1. Unpack Faces Data

Unpack faces data needed for xwalk production

mkdir ~/workspace/postgis_tiger/otm_tiger_current
cd ~/workspace/postgis_tiger/otm_tiger_current
ln -s /data/production/prod/current/extiger/us/tl_2019*faces*gz .
gunzip *.gz -f
cd ..

2. Set environment variables

This file defines a standard set of environment variables used by the geography processing modules. In order to keep distinct vintages separate there exists a schema prefix which will be appended to the beginning of the postgresql schema. For example, if 'otm2018' is set as the schema prefix, data will be stored in 'otm2018public', 'otm2018final', 'otm2018names' and so on. Set the new schema prefix and environment variables prior to running any new vintage as it will drop/overwrite existing schemas and tables.

vi 00_setenvvars.bash

3. Load faces

runtime: 3 hours

This program loads the faces or facesah shape and dbf files into the prefixed public postgres schema. All files in the provided directory that match the form of faces.shp or facesah.dbf will be loaded.

time ./01_facesloader.bash /path/to/files faces

4. Format faces for crosswalking

runtime: 3.5 hours

This program takes the raw faces data in the prefixed public schema and formats the fields into crosswalkable identifiers. Fields are given 9 flags and state fips codes if necessary.
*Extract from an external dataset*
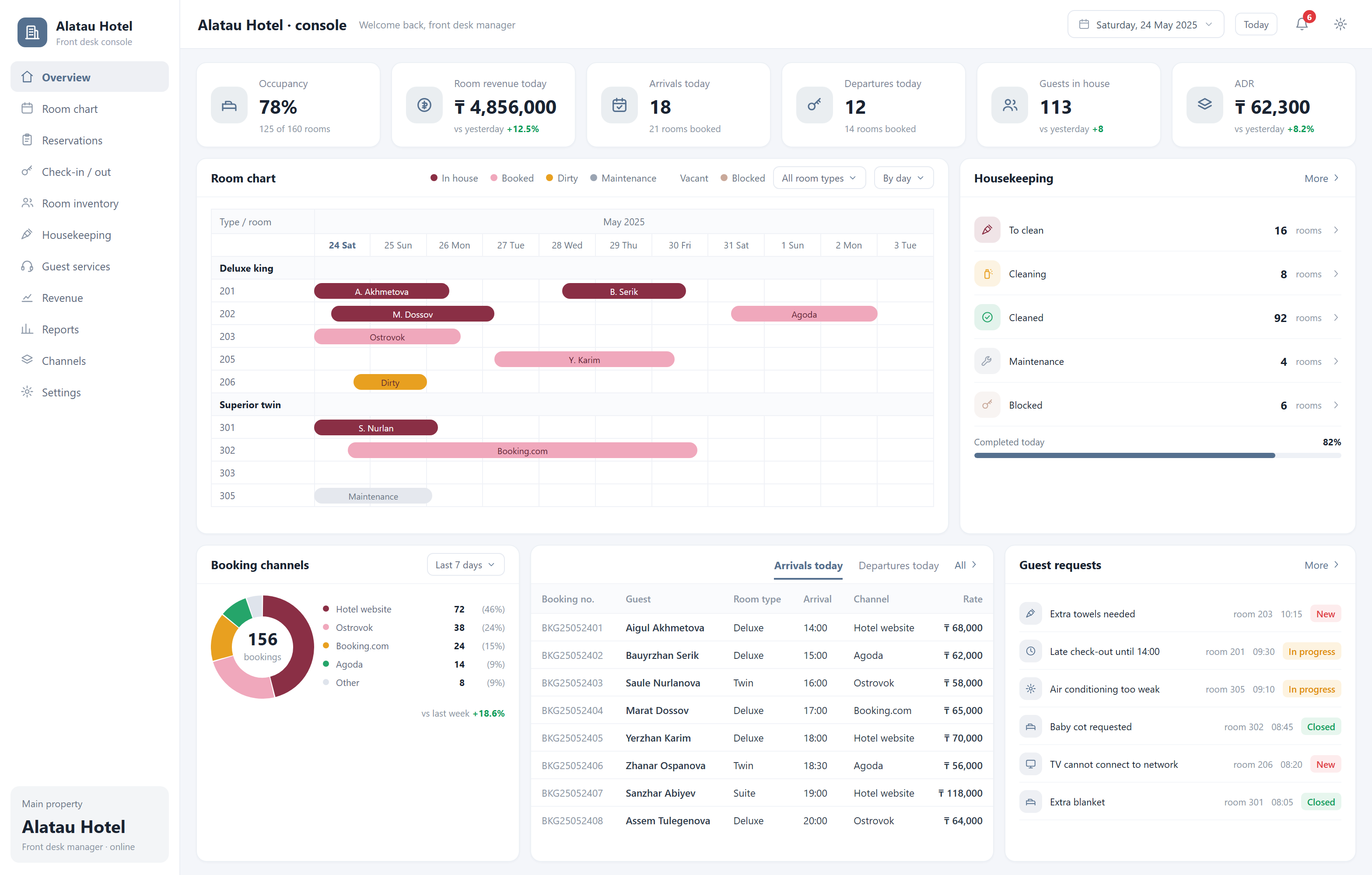Click the Completed today progress bar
time ./02_xwalk.bash faces

5. Unpack shapefile data

unpack the shape data needed

cd ~/workspace/postgis_tiger/otm_tiger_current
ln -s /data/production/prod/current/extiger/us/tl_2019*{aiannh,aitsn,anrc,arealm,bg,cbsa,cd116,county,cousub,elsd,mil,necta,place,pointlm,rails,scsd,sldl,sldu,state,tract,unsd,zcta510}*gz .
gunzip *.gz -f
cd ..

6. Load shp→ db

runtime: 30 minutes

This program loads TIGER shapefile into the public schema. Providing a path (/path otm) and type will load all application files expected for that type. Providing a path and single layer will load a single layer.

time ./04_shapeloader.bash otm_tiger_current otm

7. Get WIB csv

unpack the wib csv data

mkdir wib_csvs
cd wib_csvs
ln -s /data/production/prod/current/exwib/us/*2019.csv.gz .
gunzip *.gz -f
chmod u+w *.csv
cd ..

8. Load WIB Defs

runtime: 10 seconds

This program loads the wib csv definitions into the working.wib_definitions table. This process will also correct expected encoding issues in the wib csv definitions.
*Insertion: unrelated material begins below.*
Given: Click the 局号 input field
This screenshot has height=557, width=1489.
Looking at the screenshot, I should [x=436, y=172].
time ./05_wibcsvloader.bash path/to/wib_csvs/

9. Create public WIBs

runtime: 1 minute

This program creates a wib table of the component parts from county, county sub, and place tables in the prefixed public schema. A scratch table called working.wib_geometry is also used.

time ./06_wibshape.bash wib

10. Validate Schemas

This program validates the table schemas in postgres vs the csv schemas in the ./schemas directory. The postgis tables checked are in the otmgeo database. The schemas verified are of raw tables only - those loaded in the public schema. Check that the output lists the expected tables as "validated". Any errors that occur here will require manual adjustment of downstream processes.

./07_checkschemas_qa.bash [otm|qwi]

11. Project Geography

runtime: process dependent

This program projects tables in the public schema into new tables in the working schema. All non-geomtry data is copied over unchanged. A set of predefined tables and projections are associated with the 'otm' and 'qwi' keywords but single layers can be projected as needed. See the program help instructions for more info.

time ./08_project.bash [otm|qwi]

12. Remove undefined

runtime: 10 seconds

This program removes undefined congressional districts, state legislative districts (upper and lower), and county subdivisions

time ./09_removeundefined.bash all

13. Remove unpopulated

runtime: 6 minutes

This program removes unpopulated and unused areas from the geography tables, either all tables or individual. Guam, American Samoa, and the volcanic Hawiian chain are removed. A working.invalid table is created that contains all of the geographies to be deleted. This table persists so it can be used to delete elements from the tables that created it.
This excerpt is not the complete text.